La réunion est enfin à peu près complète ; il s’agit de se partager le tas. Deux juges sont choisis à cet effet : M. Butterfield, personnage lent, qui passe pour savoir beaucoup parce qu’il parle peu et qu’il examine attentivement les choses, et M. Sniger, qui jouit de la même réputation parce qu’il est au contraire beau parleur et tout de premier mouvement. Butterfield mesure la montagne de blé sous toutes ses faces en comptant ses pas, secoue la tête, recommence, louche, compare, ferme un œil, tandis que les jeunes gens l’observent avec respect. Sniger prend une vue panoramique de l’ensemble avec son dédain ordinaire pour les minuties, et, indiquant le côté gauche, fait remarquer à ses admirateurs que la pile est une idée plus haute par là, mais que le grain, beaucoup plus beau, se vannera sans peine, tandis que de l’autre côté c’est du fretin de blé, dur comme le diable à séparer de la balle. En conséquence, il est d’avis de partager le tas par le milieu, et, chose étrange, Butterfield, après son interminable examen par poids et mesures, arrive à la même conclusion savante et complexe, ce qui confirme pour le public l’infaillibilité des deux juges. On divise donc le tas ; il s’agit maintenant de nommer des chefs. Bill Mac-Conkey est présent, il n’y a pas de vanneur plus habile, mais quelqu’un objecte dans la foule que parmi les personnes présentes nul n’est de force à lutter contre lui. — Où est Mort Goodwin ? demande Conkey. C’est le seul qui puisse me tenir tête ; j’aimerais le battre.
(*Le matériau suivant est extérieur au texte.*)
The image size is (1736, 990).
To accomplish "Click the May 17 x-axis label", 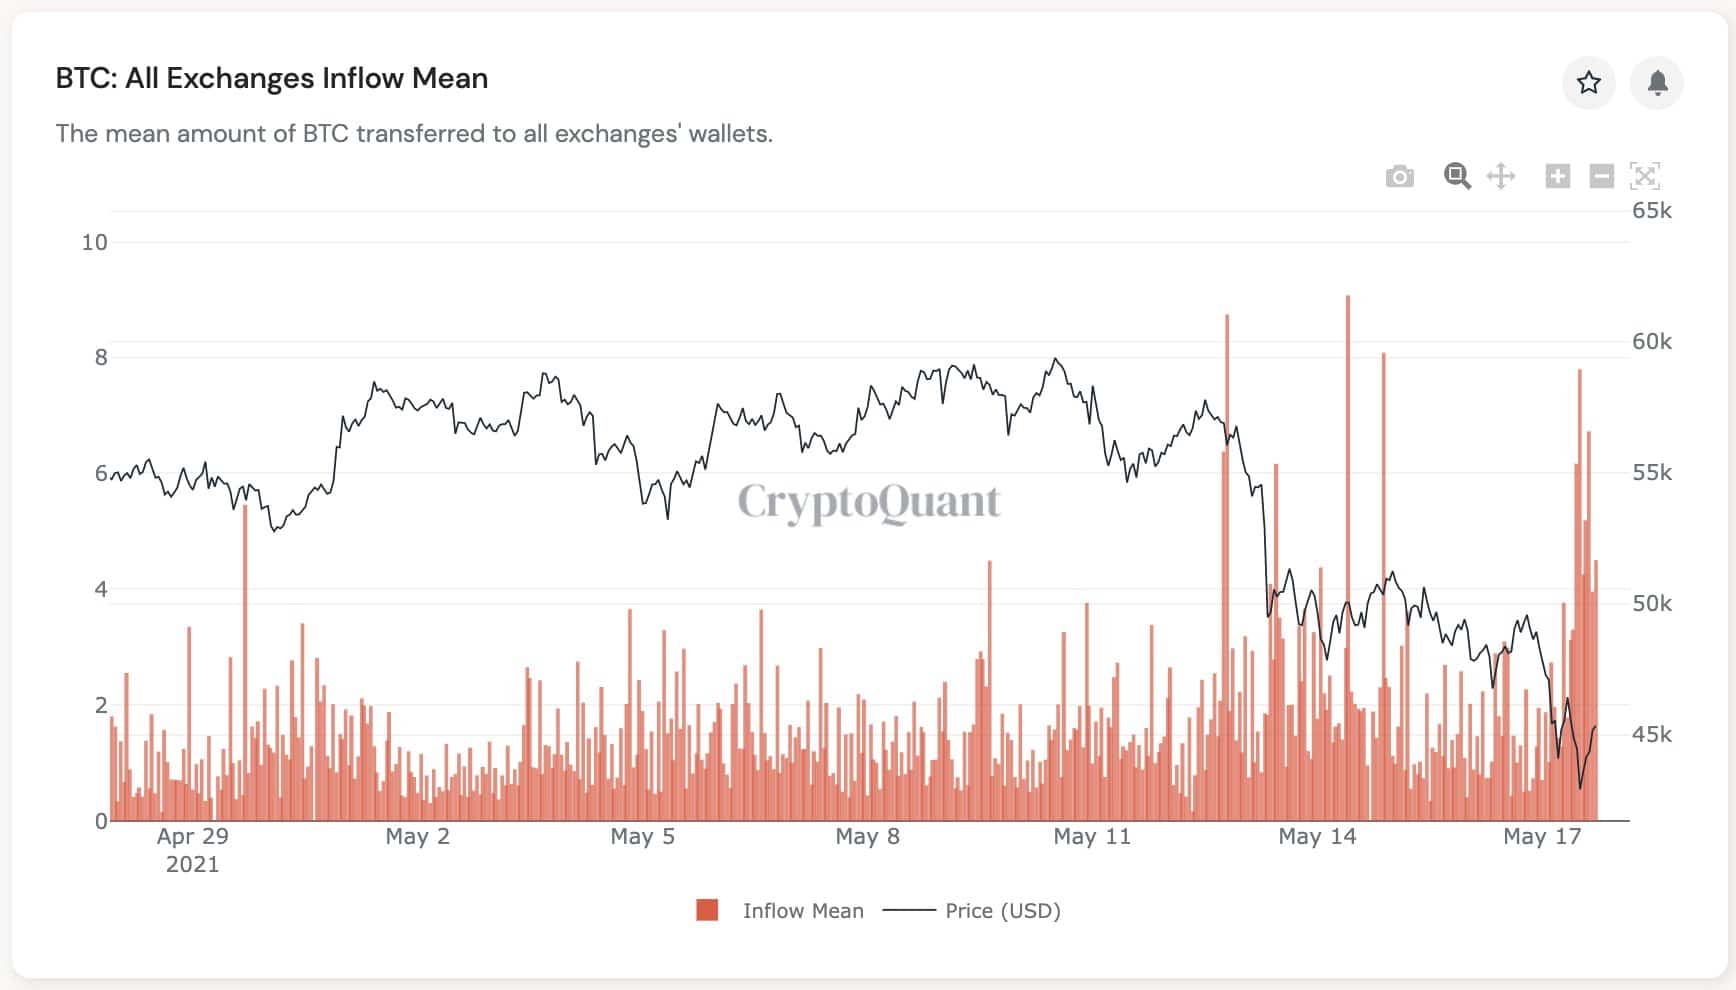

— Le voilà qui vient là-bas ! dit Sniger, désignant de loin un grand garçon bien découplé qui s’avance en toute hâte à travers champs. Arrivé devant la barrière, il y appuie ses deux mains et la franchit d’un bond.

— C’est bien lui, c’est son saut ! dit le petit Kike, un neveu du capitaine.

— Holà ! Mort ! — s’écrient-ils tous en chœur, tandis que le jeune homme approche, son large chapeau de paille à la main et en s’essuyant le front. — Nous t’attendions ; vous êtes choisis, toi et Conkey.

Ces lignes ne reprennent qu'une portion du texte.